About John Steinbeck (1902-1968)

John Steinbeck sitting in a chair

"Literature is as old as speech. It grew out of human need for it, and it has not changed except to become more needed." — from John Steinbeck's Nobel Prize speech


The California farm town of Salinas welcomed John Steinbeck into the world on February 27, 1902, but the welcome eventually wore out. From an early age, his schoolteacher mother imparted a love of learning and language. From his bankrupt father, Steinbeck acquired a hypersensitivity to social nuances, a profound empathy for the underprivileged, and a strong work ethic that rarely left him. After receiving his diploma from Salinas High in 1919, he alternated work as a field hand with sporadic attendance at Stanford University.

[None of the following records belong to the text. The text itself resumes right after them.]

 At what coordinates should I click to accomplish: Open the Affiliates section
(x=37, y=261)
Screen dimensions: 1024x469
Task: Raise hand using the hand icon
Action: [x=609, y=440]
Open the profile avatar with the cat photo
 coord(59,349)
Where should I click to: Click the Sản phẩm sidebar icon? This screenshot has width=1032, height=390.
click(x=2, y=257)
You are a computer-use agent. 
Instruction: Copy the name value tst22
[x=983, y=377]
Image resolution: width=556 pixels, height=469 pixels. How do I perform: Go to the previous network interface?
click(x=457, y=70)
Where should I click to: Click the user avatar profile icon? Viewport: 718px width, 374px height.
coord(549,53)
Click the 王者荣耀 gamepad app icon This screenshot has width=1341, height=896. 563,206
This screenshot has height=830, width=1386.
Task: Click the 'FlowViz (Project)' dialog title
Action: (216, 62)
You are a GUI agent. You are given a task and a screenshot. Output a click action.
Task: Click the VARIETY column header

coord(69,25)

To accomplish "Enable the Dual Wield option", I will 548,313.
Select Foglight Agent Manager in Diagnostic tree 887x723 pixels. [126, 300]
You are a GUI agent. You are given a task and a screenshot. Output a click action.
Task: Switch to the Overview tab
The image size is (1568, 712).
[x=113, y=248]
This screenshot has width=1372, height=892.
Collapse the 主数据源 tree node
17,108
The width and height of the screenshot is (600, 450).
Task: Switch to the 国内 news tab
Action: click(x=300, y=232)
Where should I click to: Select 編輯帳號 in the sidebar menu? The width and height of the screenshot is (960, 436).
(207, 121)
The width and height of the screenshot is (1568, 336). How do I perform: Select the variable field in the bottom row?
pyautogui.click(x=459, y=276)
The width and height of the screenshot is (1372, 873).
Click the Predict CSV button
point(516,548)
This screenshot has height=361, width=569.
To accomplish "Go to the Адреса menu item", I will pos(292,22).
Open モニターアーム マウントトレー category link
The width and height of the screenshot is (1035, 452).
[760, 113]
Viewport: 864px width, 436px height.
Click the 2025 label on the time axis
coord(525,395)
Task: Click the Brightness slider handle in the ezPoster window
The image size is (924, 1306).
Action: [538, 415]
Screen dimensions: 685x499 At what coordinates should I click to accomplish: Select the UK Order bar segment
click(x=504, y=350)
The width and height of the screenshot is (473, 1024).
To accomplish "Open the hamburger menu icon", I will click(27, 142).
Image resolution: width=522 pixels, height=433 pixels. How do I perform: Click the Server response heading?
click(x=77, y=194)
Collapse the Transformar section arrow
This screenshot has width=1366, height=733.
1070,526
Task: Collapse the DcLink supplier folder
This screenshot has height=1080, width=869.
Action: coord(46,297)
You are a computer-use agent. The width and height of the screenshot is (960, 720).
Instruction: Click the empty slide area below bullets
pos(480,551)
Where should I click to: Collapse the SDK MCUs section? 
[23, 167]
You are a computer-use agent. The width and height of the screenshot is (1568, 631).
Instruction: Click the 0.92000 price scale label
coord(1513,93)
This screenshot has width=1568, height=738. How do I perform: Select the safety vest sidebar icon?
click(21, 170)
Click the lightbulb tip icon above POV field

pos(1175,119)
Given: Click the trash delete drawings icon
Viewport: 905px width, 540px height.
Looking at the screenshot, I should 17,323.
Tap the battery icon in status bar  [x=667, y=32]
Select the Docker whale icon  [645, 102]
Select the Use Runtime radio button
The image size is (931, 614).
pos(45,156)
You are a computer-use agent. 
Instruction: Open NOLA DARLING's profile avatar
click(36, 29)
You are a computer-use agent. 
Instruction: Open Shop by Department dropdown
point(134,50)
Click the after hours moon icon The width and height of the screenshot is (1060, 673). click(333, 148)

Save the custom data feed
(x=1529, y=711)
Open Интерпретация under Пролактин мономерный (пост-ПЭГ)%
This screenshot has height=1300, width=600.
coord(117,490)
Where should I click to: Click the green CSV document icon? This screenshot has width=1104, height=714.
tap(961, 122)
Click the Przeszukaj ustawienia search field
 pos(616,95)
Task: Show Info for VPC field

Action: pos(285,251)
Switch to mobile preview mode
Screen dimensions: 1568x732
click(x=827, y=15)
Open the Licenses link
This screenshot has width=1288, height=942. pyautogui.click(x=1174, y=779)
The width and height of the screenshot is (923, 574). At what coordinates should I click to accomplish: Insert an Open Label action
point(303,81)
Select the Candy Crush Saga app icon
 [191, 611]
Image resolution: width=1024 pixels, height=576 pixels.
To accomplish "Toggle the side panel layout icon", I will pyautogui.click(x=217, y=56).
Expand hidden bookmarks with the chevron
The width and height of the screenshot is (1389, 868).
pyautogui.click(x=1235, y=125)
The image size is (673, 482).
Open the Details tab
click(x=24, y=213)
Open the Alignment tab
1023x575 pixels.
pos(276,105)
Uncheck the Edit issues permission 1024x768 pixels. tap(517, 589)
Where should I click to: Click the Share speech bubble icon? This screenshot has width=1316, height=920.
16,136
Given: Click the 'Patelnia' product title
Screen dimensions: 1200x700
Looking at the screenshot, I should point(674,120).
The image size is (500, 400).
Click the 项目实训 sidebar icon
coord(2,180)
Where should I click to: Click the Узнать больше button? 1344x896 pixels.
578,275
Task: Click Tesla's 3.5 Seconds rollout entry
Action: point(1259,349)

His fourth novel, Tortilla Flat (1935), made his name as a writer. Then, drawing on his strengths—deep regard for his native California and empathy for his fellow hard workers—Steinbeck spent years researching and a miraculous five months writing The Grapes of Wrath. Published in 1939, it won him the National Book Award, the Pulitzer Prize for fiction and decades of enmity from his hometown, where he was viewed as a traitor to his (middle) class.

In a span of three months between 1939–1940, critically and commercially successful films of both The Grapes of Wrath and the short novel Of Mice and Men came out. During World War II, the New York Herald Tribune signed him on as a war correspondent and he filed dispatches from England and the Mediterranean.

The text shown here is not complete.